A culture cannot possibly grow with such a crippling restriction. Thankfully, many things like mathematical and scientific discoveries, food recipes, and athletic techniques are not subject to such monopolies or our culture would grind to halt completely. Culture depends on a thriving public domain. The “public domain” is the art, music, literature of a culture that is not owned or controlled, like the music of Bach and Mozart, the works of Shakespeare and Dickens, the art of Michaelangelo, the inventions of Archimedes. These artists lived in a world where copyright and patent did not exist, but even after these were created, their limited terms ensured that eventually all works would pass into the public domain and enrich our culture by allowing homage, parody, remixing, and other creative uses that the original creator might never have imagined.

Patents are still, thankfully, limited, so technology can still progress by building on the past. But congress has over the years extended the term of copyright to ludicrous lengths, passing a new copyright law coincidentally every time Walt Disney's “Steamboat Willy” cartoon of 1928 is in danger of slipping into the public domain. Walt Disney himself died in 1966, so copyrights aren't really encouraging him to create more—at this point they're basically corporate welfare for Disney, a company that has made much of its fortune exploiting fairy tales and other public-domain stories. Woe unto the artist who wants to use the image of Mickey Mouse in any way not approved of by Disney: lawyers will descend, ensuring that no one is allowed to enrich our culture in this way unless they also enrich Bob Iger and company.

What could be more a part of American culture than singing “Happy Birthday”? Well, if you do that in a restaurant, or in a movie, be prepared for Time Warner to vigorously defend the rights of its creators, Patty and Mildred Hill, who wrote it in 1893 and are both long dead.
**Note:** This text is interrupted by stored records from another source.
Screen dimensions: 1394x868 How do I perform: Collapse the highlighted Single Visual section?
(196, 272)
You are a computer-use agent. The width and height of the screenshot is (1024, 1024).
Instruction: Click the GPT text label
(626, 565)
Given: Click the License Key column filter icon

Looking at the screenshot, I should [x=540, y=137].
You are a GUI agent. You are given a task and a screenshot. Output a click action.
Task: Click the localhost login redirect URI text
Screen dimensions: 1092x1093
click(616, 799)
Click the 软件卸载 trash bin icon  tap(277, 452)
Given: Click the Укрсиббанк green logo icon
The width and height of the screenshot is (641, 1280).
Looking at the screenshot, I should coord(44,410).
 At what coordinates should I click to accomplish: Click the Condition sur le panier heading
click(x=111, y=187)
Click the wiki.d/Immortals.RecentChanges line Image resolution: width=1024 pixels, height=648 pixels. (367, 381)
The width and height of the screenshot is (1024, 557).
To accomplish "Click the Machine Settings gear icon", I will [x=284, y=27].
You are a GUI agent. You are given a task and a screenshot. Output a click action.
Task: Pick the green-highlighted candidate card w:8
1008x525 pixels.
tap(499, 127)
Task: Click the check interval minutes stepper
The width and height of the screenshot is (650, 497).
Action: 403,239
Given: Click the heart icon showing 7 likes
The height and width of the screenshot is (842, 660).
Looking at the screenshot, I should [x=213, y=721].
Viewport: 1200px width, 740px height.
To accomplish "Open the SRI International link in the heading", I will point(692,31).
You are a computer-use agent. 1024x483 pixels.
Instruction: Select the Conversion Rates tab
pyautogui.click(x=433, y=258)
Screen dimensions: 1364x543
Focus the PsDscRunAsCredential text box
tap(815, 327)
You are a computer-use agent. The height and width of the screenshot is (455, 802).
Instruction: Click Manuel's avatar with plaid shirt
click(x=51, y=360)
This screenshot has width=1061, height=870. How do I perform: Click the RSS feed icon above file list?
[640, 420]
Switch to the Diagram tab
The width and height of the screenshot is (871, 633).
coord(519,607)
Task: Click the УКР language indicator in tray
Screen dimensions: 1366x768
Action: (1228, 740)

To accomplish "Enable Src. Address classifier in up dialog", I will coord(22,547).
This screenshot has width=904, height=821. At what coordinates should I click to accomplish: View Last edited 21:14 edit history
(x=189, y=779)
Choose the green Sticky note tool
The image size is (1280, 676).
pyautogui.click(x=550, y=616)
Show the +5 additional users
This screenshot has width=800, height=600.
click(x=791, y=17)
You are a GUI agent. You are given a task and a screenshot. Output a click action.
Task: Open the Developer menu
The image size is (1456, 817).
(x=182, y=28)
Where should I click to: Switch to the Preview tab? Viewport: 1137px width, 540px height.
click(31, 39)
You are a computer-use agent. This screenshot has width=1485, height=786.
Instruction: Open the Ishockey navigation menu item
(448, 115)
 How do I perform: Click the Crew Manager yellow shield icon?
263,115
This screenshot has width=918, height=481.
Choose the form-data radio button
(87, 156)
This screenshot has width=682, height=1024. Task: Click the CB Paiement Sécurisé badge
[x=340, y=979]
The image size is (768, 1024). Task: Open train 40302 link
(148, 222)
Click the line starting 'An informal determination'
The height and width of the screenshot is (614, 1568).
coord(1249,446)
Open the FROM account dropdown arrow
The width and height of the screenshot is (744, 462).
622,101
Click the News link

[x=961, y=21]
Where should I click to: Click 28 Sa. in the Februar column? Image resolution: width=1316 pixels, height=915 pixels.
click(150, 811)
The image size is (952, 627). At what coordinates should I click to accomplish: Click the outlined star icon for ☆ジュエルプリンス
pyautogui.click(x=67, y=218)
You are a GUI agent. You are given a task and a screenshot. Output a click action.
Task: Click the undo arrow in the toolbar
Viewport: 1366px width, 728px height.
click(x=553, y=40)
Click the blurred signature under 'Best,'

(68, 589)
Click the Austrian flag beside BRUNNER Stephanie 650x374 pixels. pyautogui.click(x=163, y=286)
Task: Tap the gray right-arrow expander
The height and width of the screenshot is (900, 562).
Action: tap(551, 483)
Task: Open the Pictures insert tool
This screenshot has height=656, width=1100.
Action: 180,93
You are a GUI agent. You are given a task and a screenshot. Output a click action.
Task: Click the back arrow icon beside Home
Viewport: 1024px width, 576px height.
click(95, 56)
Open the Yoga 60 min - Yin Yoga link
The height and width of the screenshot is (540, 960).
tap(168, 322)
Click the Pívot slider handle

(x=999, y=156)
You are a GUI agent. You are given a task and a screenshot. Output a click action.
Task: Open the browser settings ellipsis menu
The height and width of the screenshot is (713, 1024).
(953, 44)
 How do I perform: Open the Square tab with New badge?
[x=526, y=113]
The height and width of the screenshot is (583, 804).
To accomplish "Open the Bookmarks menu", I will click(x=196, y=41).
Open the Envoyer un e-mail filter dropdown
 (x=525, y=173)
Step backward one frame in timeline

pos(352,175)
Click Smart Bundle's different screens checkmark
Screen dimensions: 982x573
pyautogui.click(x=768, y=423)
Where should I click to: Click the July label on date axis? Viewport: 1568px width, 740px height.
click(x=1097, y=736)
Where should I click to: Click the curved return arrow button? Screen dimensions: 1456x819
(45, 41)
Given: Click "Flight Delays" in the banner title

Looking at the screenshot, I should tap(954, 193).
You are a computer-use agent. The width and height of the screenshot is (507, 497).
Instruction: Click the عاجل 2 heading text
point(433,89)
There is considerable legal doubt as to whether this copyright claim is legally sound, but there is no question that people have been and continue to be sued over it.

But back to GIF. Wilhite created the original format in 1987 as a way to transmit images over the CompuServe network. The original version wasn't quite up to the job, so a group of graphics programmers on CompuServe (including me, CIS 73407,2030) convened to update it. (For a real walk down memory lane, check out this paper I wrote at the time. It's a detailed explanation of a grapics technique written in plain text, before GIF, before the Web). We produced a specification for GIF 89a, which is what has been used since. After the specification was complete, the powers that be at CompuServe decided to add a paragraph declaring that the acronym should be pronounced with a soft G, thereby confusing pictures with peanut butter. Even at the time, this was a bone of contention. I and many other people who had already been using GIF for some time had always pronounced it with the hard G—after all, it stands for “graphics”. But our objections were ignored.

That's fine—I don't really care how you pronounce it. But I do care that CompuServe, and Wilhite, think they have some right to tell you and me how we should pronounce it. It's a word. It's part of our language. It's in many dictionaries now. And all of those dictionaries—absolutely correctly—include both pronunciations. Because that's how people pronounce the word, and words belong to the people who use them, not to the people who created them.

So stand up to corporate hijacking of our language. Sing Happy Birthday in a restaurant. Call your company a Mickey Mouse operation. Xerox something on your Canon photocopier. And trade GIFs on the net, pronouncing them any way you like. It's our language, our culture, not theirs.

Representing playing cards in software

There are several different ways to represent playing cards in software, each with its own benefits, drawbacks, and best application. I want to outline these, and explain why I chose the particular integer representation used in the OneJoker card library.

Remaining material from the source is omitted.